HUSE - Hospital de Urgência de Sergipe Gov. João Alves Filho — Prova 2023
Sobre Diabetes melitus tipo 2, está INCORRETO:
DM2: Metformina é 1ª linha, mas terapia inicial é individualizada; não 'indistintamente para todos'.
Embora a metformina seja a medicação de primeira linha para a maioria dos pacientes com DM2, a terapia inicial deve ser individualizada. Em casos de hiperglicemia sintomática, A1C muito elevada (>9%) ou presença de doença cardiovascular/renal estabelecida, outras classes de medicamentos (como agonistas de GLP-1 ou insulina) podem ser iniciadas precocemente, ou até mesmo como monoterapia inicial.
O Diabetes Mellitus Tipo 2 (DM2) é uma doença metabólica crônica caracterizada por hiperglicemia resultante de defeitos na secreção de insulina, na ação da insulina ou em ambos. Sua prevalência tem aumentado globalmente, tornando-se um dos maiores desafios de saúde pública. A importância clínica reside nas suas complicações micro e macrovasculares, que podem levar a cegueira, insuficiência renal, amputações e doenças cardiovasculares, reduzindo a qualidade e expectativa de vida dos pacientes. A fisiopatologia do DM2 envolve resistência à insulina nos tecidos periféricos (músculo, fígado, tecido adiposo) e disfunção das células beta pancreáticas, que se tornam incapazes de produzir insulina suficiente para superar a resistência. O diagnóstico é feito pela medição da glicemia de jejum, teste oral de tolerância à glicose ou hemoglobina glicada (A1C). A suspeita deve surgir em indivíduos com fatores de risco como obesidade, sedentarismo, histórico familiar e idade avançada. O tratamento do DM2 é multifacetado, iniciando com modificações no estilo de vida (dieta e exercícios) e, para a maioria, progressão para terapia medicamentosa. A metformina é a primeira linha, mas a escolha da terapia subsequente e inicial em casos específicos é individualizada, considerando A1C, comorbidades (especialmente cardiorrenais) e risco de hipoglicemia. O prognóstico depende do controle glicêmico, manejo das comorbidades e prevenção de complicações, exigindo acompanhamento contínuo e educação do paciente.

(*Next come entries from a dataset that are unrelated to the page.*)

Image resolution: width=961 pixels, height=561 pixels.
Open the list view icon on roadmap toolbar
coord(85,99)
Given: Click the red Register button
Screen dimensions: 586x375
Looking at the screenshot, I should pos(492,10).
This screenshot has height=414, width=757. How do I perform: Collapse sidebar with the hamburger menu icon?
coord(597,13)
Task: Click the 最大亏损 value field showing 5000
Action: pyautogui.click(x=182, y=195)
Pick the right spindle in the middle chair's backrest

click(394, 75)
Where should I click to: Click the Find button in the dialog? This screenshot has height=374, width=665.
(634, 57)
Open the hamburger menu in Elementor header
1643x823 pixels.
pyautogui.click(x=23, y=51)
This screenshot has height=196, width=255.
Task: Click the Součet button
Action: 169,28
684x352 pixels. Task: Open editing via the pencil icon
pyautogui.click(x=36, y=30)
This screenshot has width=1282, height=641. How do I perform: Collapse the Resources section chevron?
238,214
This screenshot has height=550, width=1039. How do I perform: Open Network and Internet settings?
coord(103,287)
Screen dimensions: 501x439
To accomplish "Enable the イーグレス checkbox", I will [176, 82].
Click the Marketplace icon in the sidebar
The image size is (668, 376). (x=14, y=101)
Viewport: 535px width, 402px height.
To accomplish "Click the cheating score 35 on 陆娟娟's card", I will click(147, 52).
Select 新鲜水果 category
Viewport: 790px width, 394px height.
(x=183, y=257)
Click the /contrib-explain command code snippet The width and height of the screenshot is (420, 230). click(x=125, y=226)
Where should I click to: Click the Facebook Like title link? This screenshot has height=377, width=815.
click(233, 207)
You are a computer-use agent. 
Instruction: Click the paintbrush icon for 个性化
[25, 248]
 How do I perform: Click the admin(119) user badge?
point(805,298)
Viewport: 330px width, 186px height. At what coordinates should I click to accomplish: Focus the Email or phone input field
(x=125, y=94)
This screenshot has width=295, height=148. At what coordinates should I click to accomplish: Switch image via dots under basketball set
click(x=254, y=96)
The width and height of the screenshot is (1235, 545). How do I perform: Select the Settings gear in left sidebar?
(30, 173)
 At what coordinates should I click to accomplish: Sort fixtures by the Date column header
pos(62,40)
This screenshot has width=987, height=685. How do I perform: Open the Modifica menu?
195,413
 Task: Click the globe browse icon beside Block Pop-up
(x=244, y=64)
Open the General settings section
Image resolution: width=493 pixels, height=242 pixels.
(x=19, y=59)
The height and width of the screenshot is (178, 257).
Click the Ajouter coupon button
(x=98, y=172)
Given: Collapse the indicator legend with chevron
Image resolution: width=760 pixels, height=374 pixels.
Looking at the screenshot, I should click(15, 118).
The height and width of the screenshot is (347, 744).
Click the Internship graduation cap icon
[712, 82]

A metformina é geralmente a medicação de primeira linha para o DM2 devido à sua eficácia na redução da glicemia, baixo risco de hipoglicemia, potencial benefício cardiovascular e custo-efetividade, sendo iniciada junto com modificações no estilo de vida.
Os níveis alvo de A1C devem ser individualizados, considerando fatores como idade, comorbidades, risco de hipoglicemia, duração da doença e expectativa de vida. Para a maioria, uma meta de A1C ≤7,0% é razoável, mas pode ser mais flexível em idosos ou mais rigorosa em pacientes jovens sem comorbidades.
Insulina ou agonistas de GLP-1 podem ser indicados como terapia inicial em pacientes com DM2 que apresentam hiperglicemia sintomática (ex: perda de peso, poliúria), níveis de A1C muito elevados (>9-10%) ou evidência de doença cardiovascular aterosclerótica, insuficiência cardíaca ou doença renal crônica.